Automatización, empleo y licencia social de la minería: ¿Por qué es urgente innovar y emprender?

Al año 2030 se estima que el empleo directo e indirecto bajará en la minería entre el 20 y 70%.

La minería mundial, y también por supuesto la chilena, ha visto transformaciones tecnológicas importantes durante las últimas décadas, principalmente en materia de tamaño, durabilidad y eficiencia de sus equipos. Sin embargo, la apuesta por el “gigantismo” de los equipos parece haber llegado a una meseta donde seguir creciendo en tamaño se torna cada vez más difícil y riesgoso.

En el largo plazo, varios pronósticos futuristas apuntan cambios radicales en la forma en que se hace minería, tales como la submarina o la espacial. Sin embargo, en el corto y mediano plazo la actividad minera está acelerando día a día su tránsito a la automatización, la robotización y la digitalización de sus faenas.

Más tecnología

La actividad minera hoy, y en el futuro inmediato, contempla tecnologías que ya están desarrolladas o en etapas de pilotaje avanzado, tales como sistemas de control y automatización industrial, entrenamiento con simuladores, control y orientación de equipos, tecnologías avanzadas de prospección minera, nuevas tecnologías de perforación subterránea y de superficie, y sistemas de control y guía de máquinas y equipos.

Un artículo del Mining Journal de hace tres años predecía que la demanda de servicios basados en la nube, el “Internet of Things” y los nuevos softwares de visualización, simulación y optimización influirán en la industria minera “durante los próximos 5 o 10 años”, y que el uso cada vez mayor de equipos autónomos y controlados remotamente será el desarrollo más importante.

Es evidente que esta escalada tecnológica traerá beneficios (económicos, ambientales, de seguridad), y esto es imparable además de deseable.

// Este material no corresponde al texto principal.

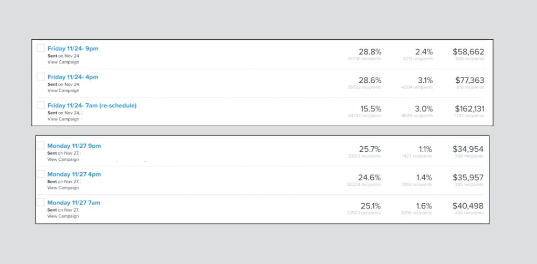Select checkbox for Monday 11/27 7am campaign
Screen dimensions: 537x264
tap(40, 202)
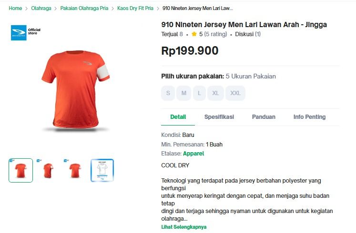Switch to the Spesifikasi tab
The height and width of the screenshot is (233, 356).
[x=219, y=117]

Pero también, como lo modelaron y publicaron el IISD de Canadá y el Columbia Center for Sustainable Investment en “¿Explotando un Espejismo?”, 2016, la tecnologización tendrá un impacto importante en aspectos relacionados con el “valor compartido” de la minería: en materia de PIB y el multiplicador de la inversión minera, de retornos para el Estado (impuestos y royalties), y muy especialmente, en número y calidad del empleo.

Menos empleo

La adopción de dichas tecnologías debiera alcanzar un peak alrededor del año 2030 y debiera acarrear, junto a la modificación radical del perfil de los trabajadores requeridos (básicamente menos “operadores” y más “supervisión pasiva” de equipos), una reducción tremenda de la mano de obra.

Según el estudio, la reducción del número de empleos, fruto de la adopción de este tipo de tecnologías, especialmente la automatización y el control de procesos, puede ir desde un 20% hasta un 70% de la fuerza laboral directa e indirecta.

Valor compartido

Por otra parte, tanto la teoría del “valor compartido” como la experiencia empírica en el entorno de varias faenas mineras chilenas señalan, con toda claridad, que la “licencia social para operar”, y en concreto la favorabilidad de los habitantes de los territorios mineros respecto de las empresas que ahí operan, depende de la impecabilidad en materia ambiental como condición higiénica. Pero de ahí, en más depende primordialmente de la cantidad de empleo local que dichas empresas generen.

La pregunta que surge es obvia, y debe ser respondida por las empresas mineras, por sus sindicatos, pero también por las autoridades de gobierno: Si la licencia social de la minería ya es débil en Chile, y el advenimiento del futuro descrito —más tecnología y menos empleo— es inminente, ¿cómo enfrentaremos esta situación?

Las respuestas pueden ser múltiples, y rankean desde las políticas de empleo y reconversión hasta la redefinición del marco inversional para la minería, pasando por la alteración de los regímenes tributarios para favorecer la mano de obra o para compensar su reemplazo.

Pero una de las respuestas más obvias es que se requiere, en forma urgente, impulsar el emprendimiento y la innovación en la cadena de valor de la minería.

Esta es una de las fórmulas más citadas en la literatura internacional, y más plausibles, para enfrentar el mundo minero que se viene y fortalecer su convivencia con el país y las regiones mineras.

El Gobierno y varias compañías mineras y de proveedores están impulsando, con el Programa Alta Ley, una serie de líneas de trabajo en este sentido. Pero el desafío es grande y requiere de respuestas más veloces y más radicales.